◆ **ROWS**
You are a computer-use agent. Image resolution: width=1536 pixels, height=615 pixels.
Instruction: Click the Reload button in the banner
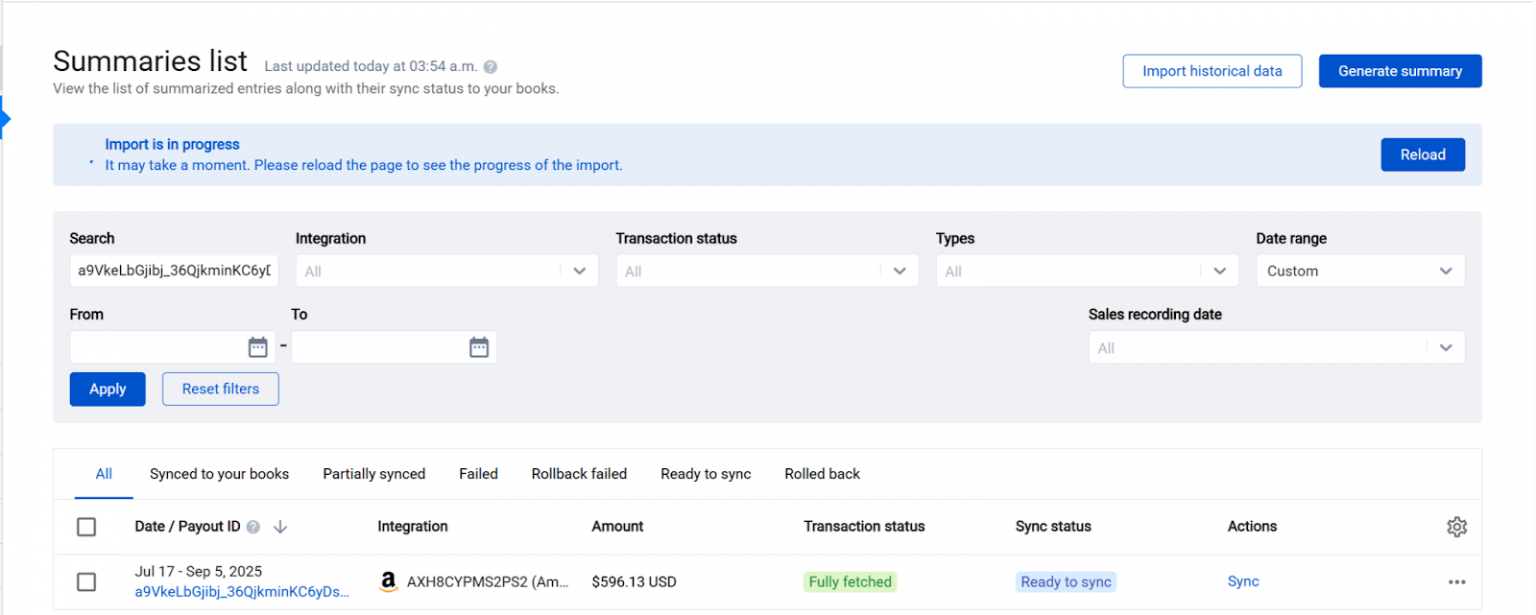1422,154
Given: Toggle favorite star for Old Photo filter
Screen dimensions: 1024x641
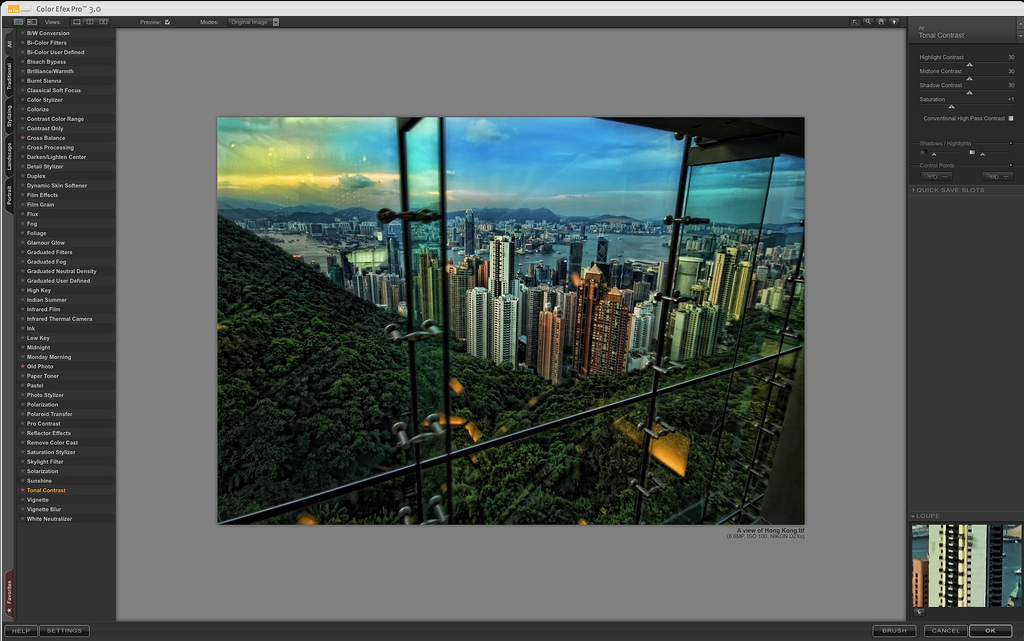Looking at the screenshot, I should pyautogui.click(x=22, y=367).

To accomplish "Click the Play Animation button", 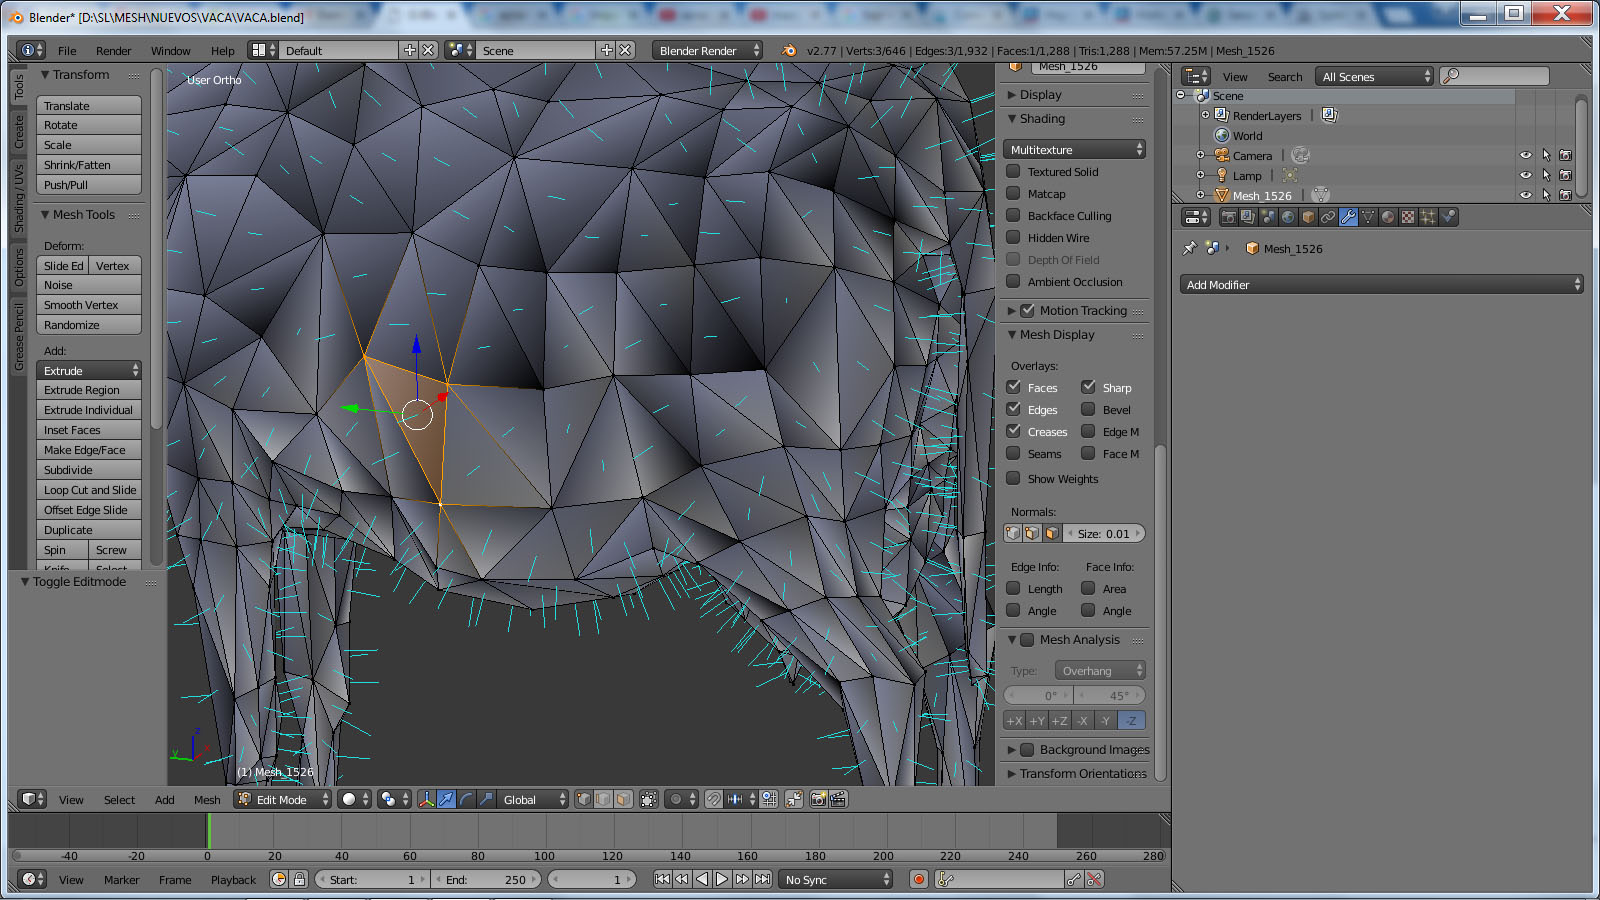I will (722, 879).
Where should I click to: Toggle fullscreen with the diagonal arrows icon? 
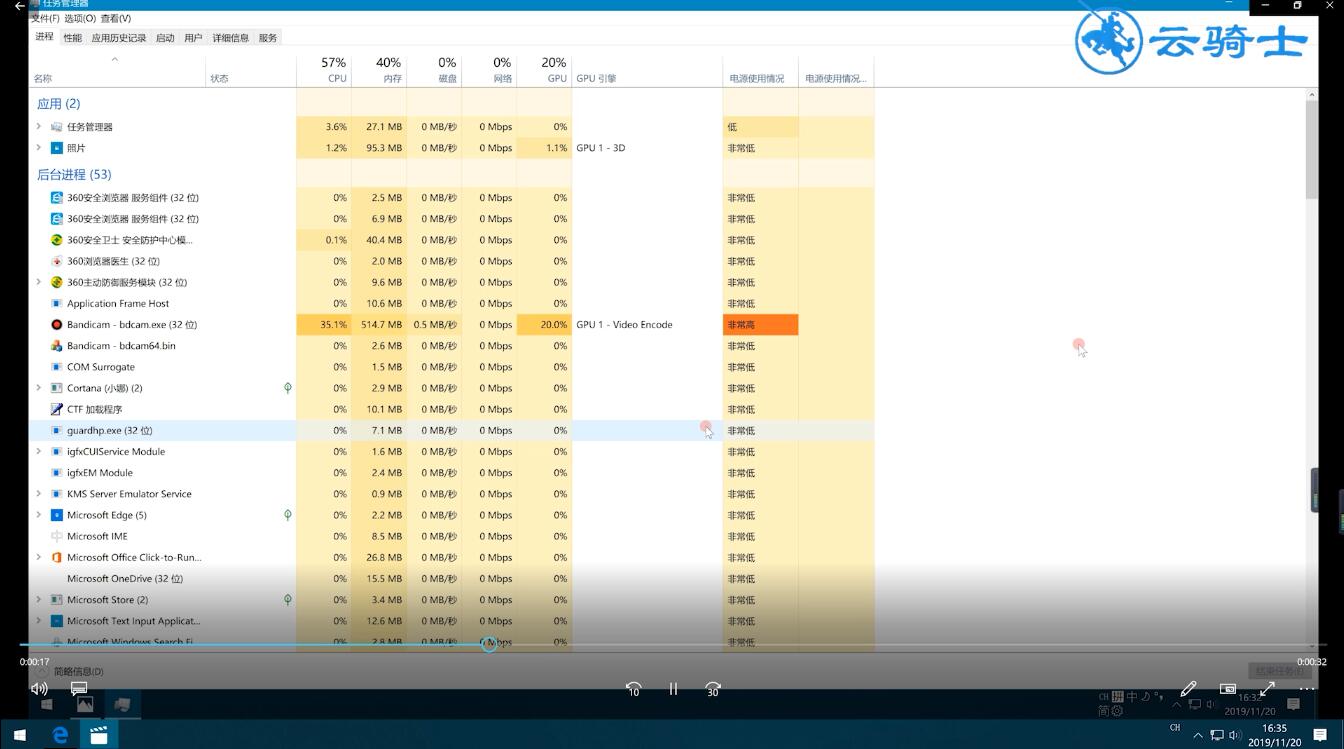(1267, 689)
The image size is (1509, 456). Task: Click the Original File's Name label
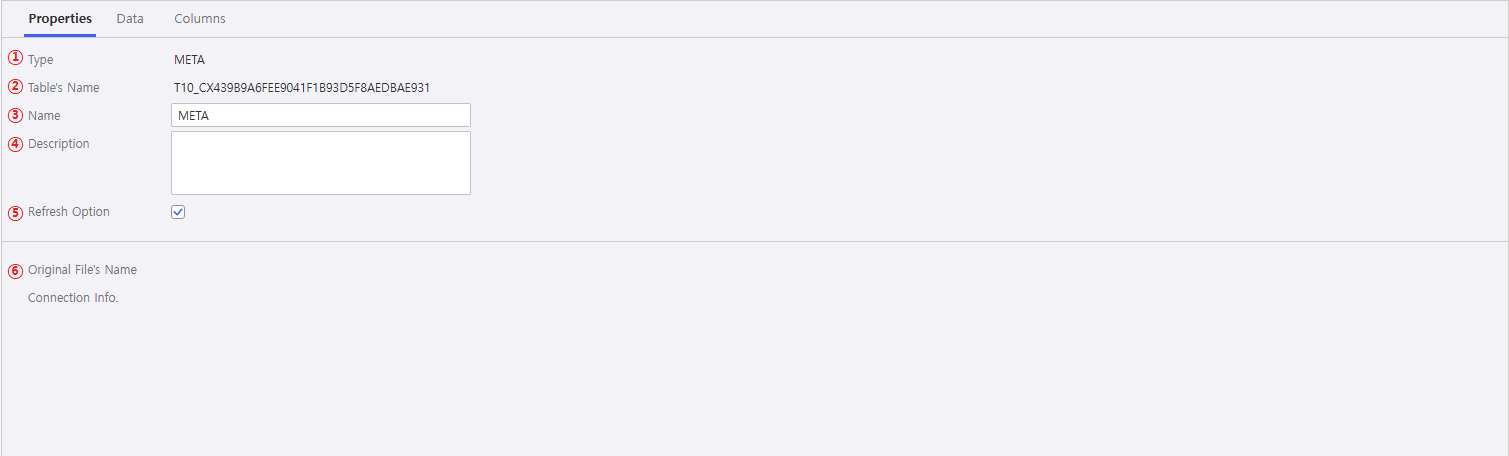[82, 270]
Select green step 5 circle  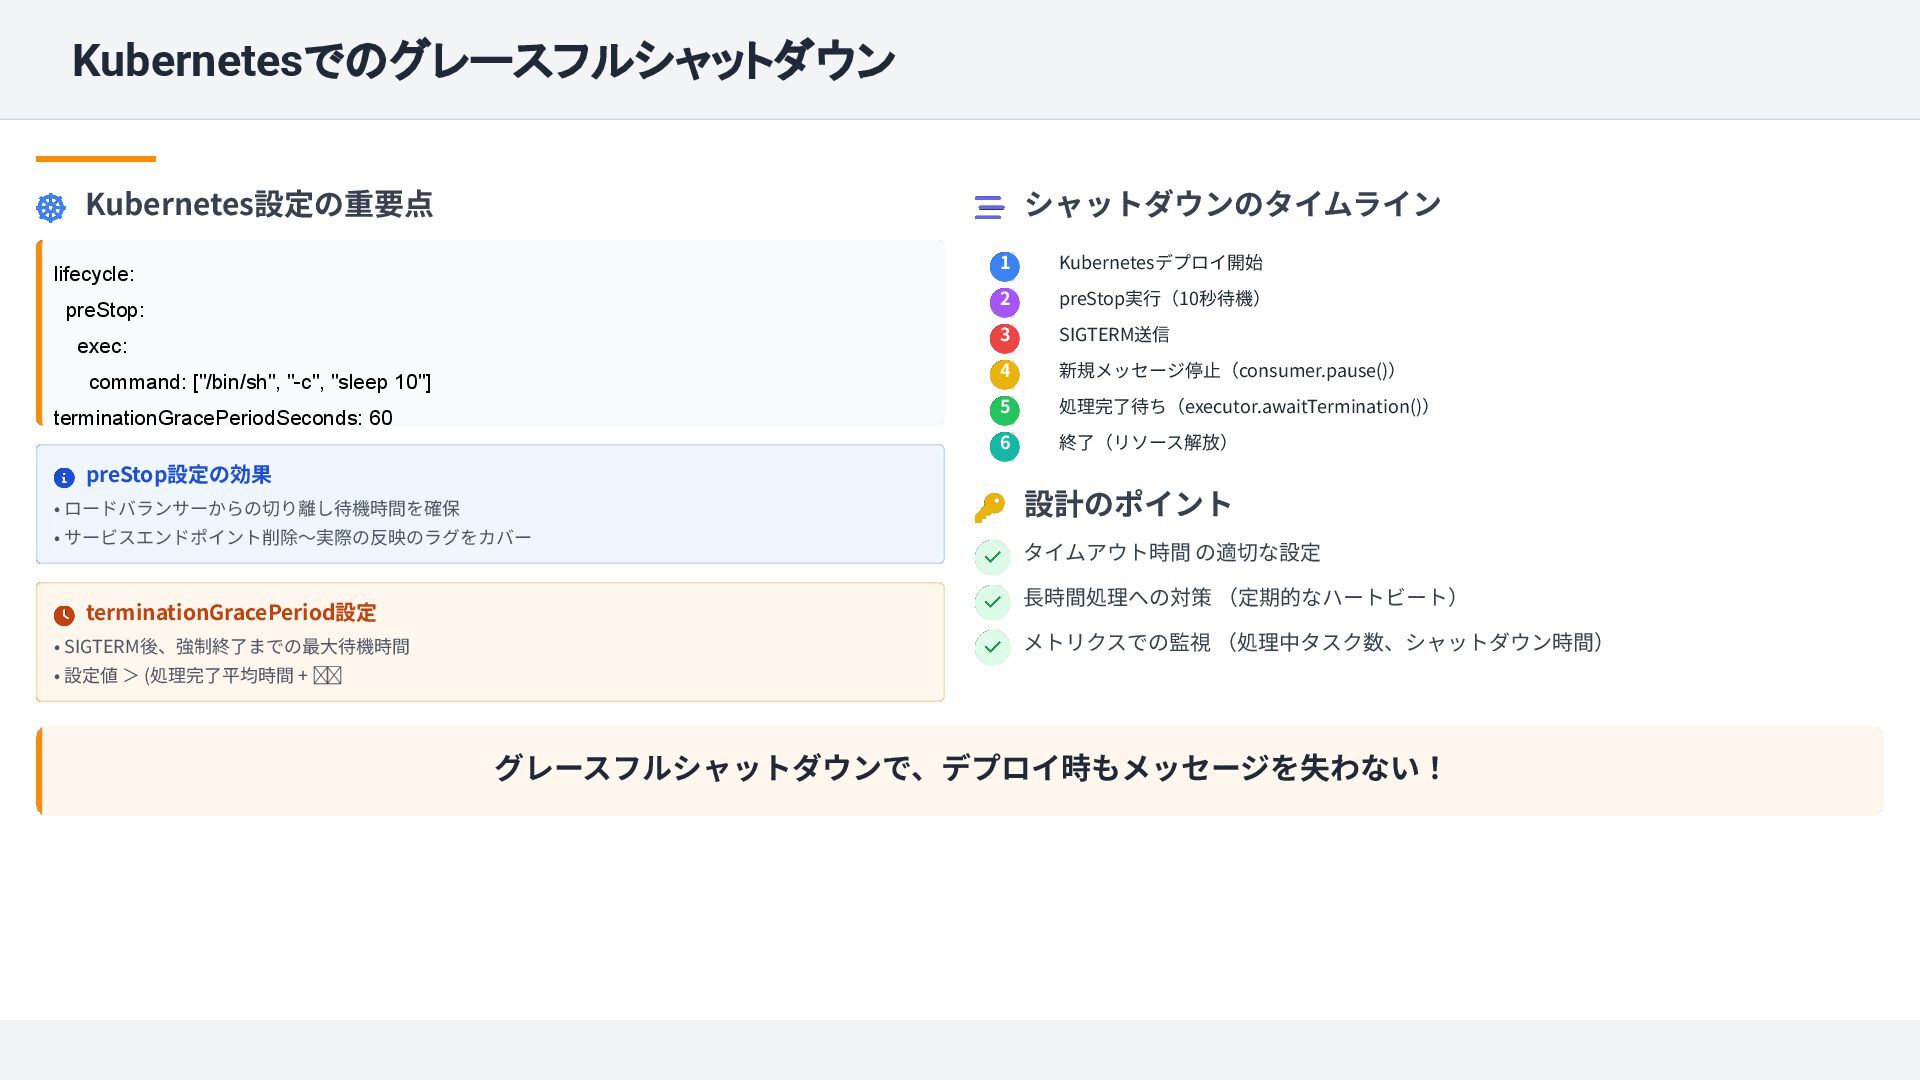[x=1004, y=409]
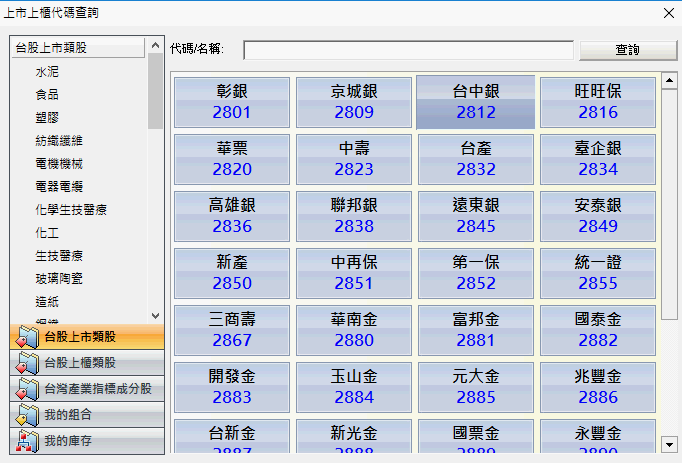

◆ **SHORT TASK**
Reproduce everything from the start of the listing down to the line containing "Looking at the", with "banner" changed to "header" and nothing else altered. Leave the pictures out.

◆ **ANSWER**
You are a computer-use agent. Image resolution: width=1536 pixels, height=615 pixels.
Instruction: Click the Reload button in the header
1422,154
Given: Toggle favorite star for Old Photo filter
Screen dimensions: 1024x641
Looking at the screenshot, I should pyautogui.click(x=22, y=367).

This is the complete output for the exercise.